■ Records from a data collection
#####

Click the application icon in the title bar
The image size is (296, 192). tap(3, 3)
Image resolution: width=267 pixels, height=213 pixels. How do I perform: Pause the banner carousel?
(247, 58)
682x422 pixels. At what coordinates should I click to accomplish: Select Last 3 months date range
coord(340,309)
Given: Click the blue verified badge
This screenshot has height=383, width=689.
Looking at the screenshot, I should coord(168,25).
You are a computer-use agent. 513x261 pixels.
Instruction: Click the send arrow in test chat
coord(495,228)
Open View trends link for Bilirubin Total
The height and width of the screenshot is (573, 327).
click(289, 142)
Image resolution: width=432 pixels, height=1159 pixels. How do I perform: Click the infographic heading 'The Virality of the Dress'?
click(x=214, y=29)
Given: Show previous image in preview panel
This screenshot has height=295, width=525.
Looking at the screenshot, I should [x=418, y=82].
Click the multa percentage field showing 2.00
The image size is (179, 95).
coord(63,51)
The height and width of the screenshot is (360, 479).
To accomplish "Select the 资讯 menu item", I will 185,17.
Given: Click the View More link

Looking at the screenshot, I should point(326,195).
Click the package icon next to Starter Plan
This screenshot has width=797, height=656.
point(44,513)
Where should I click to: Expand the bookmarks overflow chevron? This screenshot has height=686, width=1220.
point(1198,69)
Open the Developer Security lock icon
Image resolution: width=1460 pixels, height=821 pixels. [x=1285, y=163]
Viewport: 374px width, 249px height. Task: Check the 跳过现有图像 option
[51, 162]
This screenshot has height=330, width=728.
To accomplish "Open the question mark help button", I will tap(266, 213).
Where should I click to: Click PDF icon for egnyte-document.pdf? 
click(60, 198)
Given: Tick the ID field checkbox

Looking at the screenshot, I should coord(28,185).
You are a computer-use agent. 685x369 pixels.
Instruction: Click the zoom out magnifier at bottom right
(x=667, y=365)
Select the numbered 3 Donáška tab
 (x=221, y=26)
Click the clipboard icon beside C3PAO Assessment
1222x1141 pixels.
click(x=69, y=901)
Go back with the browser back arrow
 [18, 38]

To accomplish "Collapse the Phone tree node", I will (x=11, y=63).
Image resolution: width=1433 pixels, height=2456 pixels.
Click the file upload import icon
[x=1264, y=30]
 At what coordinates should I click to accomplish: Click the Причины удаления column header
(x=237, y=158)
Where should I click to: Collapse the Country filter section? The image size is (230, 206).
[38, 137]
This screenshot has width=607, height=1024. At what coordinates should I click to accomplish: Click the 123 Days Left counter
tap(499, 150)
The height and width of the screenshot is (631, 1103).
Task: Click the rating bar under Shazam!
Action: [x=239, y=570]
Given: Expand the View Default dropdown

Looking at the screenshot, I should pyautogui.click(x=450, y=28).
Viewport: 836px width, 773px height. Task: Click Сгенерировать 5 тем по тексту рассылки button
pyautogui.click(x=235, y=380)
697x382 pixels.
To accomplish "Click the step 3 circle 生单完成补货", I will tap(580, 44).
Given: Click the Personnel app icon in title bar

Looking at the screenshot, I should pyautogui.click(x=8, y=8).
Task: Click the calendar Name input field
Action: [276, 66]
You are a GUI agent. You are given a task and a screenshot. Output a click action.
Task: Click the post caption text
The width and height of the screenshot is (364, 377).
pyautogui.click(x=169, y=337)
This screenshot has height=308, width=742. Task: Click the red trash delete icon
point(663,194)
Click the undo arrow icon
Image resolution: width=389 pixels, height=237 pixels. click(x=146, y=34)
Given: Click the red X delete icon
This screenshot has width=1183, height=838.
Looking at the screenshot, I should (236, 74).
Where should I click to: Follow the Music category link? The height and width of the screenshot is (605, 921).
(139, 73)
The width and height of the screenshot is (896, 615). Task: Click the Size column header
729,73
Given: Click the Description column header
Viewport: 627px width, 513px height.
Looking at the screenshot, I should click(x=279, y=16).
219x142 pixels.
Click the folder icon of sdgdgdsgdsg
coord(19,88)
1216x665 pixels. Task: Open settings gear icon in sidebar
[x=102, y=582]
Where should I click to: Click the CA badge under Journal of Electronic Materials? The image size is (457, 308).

#####

■ Your objective
After reading through the records, retype all of them exactly.

■ Response to the exercise
Click the application icon in the title bar
The image size is (296, 192). tap(3, 3)
Image resolution: width=267 pixels, height=213 pixels. How do I perform: Pause the banner carousel?
(247, 58)
682x422 pixels. At what coordinates should I click to accomplish: Select Last 3 months date range
coord(340,309)
Given: Click the blue verified badge
This screenshot has height=383, width=689.
Looking at the screenshot, I should coord(168,25).
You are a computer-use agent. 513x261 pixels.
Instruction: Click the send arrow in test chat
coord(495,228)
Open View trends link for Bilirubin Total
The height and width of the screenshot is (573, 327).
click(289, 142)
Image resolution: width=432 pixels, height=1159 pixels. How do I perform: Click the infographic heading 'The Virality of the Dress'?
click(x=214, y=29)
Given: Show previous image in preview panel
This screenshot has height=295, width=525.
Looking at the screenshot, I should [x=418, y=82].
Click the multa percentage field showing 2.00
The image size is (179, 95).
coord(63,51)
The height and width of the screenshot is (360, 479).
To accomplish "Select the 资讯 menu item", I will 185,17.
Given: Click the View More link

Looking at the screenshot, I should point(326,195).
Click the package icon next to Starter Plan
This screenshot has width=797, height=656.
point(44,513)
Where should I click to: Expand the bookmarks overflow chevron? This screenshot has height=686, width=1220.
point(1198,69)
Open the Developer Security lock icon
Image resolution: width=1460 pixels, height=821 pixels. [x=1285, y=163]
Viewport: 374px width, 249px height. Task: Check the 跳过现有图像 option
[51, 162]
This screenshot has height=330, width=728.
To accomplish "Open the question mark help button", I will tap(266, 213).
Where should I click to: Click PDF icon for egnyte-document.pdf? 
click(60, 198)
Given: Tick the ID field checkbox

Looking at the screenshot, I should coord(28,185).
You are a computer-use agent. 685x369 pixels.
Instruction: Click the zoom out magnifier at bottom right
(x=667, y=365)
Select the numbered 3 Donáška tab
 (x=221, y=26)
Click the clipboard icon beside C3PAO Assessment
1222x1141 pixels.
click(x=69, y=901)
Go back with the browser back arrow
 [18, 38]

To accomplish "Collapse the Phone tree node", I will (x=11, y=63).
Image resolution: width=1433 pixels, height=2456 pixels.
Click the file upload import icon
[x=1264, y=30]
 At what coordinates should I click to accomplish: Click the Причины удаления column header
(x=237, y=158)
Where should I click to: Collapse the Country filter section? The image size is (230, 206).
[38, 137]
This screenshot has width=607, height=1024. At what coordinates should I click to accomplish: Click the 123 Days Left counter
tap(499, 150)
The height and width of the screenshot is (631, 1103).
Task: Click the rating bar under Shazam!
Action: [x=239, y=570]
Given: Expand the View Default dropdown

Looking at the screenshot, I should pyautogui.click(x=450, y=28).
Viewport: 836px width, 773px height. Task: Click Сгенерировать 5 тем по тексту рассылки button
pyautogui.click(x=235, y=380)
697x382 pixels.
To accomplish "Click the step 3 circle 生单完成补货", I will tap(580, 44).
Given: Click the Personnel app icon in title bar

Looking at the screenshot, I should pyautogui.click(x=8, y=8).
Task: Click the calendar Name input field
Action: [276, 66]
You are a GUI agent. You are given a task and a screenshot. Output a click action.
Task: Click the post caption text
The width and height of the screenshot is (364, 377).
pyautogui.click(x=169, y=337)
This screenshot has height=308, width=742. Task: Click the red trash delete icon
point(663,194)
Click the undo arrow icon
Image resolution: width=389 pixels, height=237 pixels. click(x=146, y=34)
Given: Click the red X delete icon
This screenshot has width=1183, height=838.
Looking at the screenshot, I should (236, 74).
Where should I click to: Follow the Music category link? The height and width of the screenshot is (605, 921).
(139, 73)
The width and height of the screenshot is (896, 615). Task: Click the Size column header
729,73
Given: Click the Description column header
Viewport: 627px width, 513px height.
Looking at the screenshot, I should click(x=279, y=16).
219x142 pixels.
Click the folder icon of sdgdgdsgdsg
coord(19,88)
1216x665 pixels. Task: Open settings gear icon in sidebar
[x=102, y=582]
Where should I click to: Click the CA badge under Journal of Electronic Materials? The image size is (457, 308).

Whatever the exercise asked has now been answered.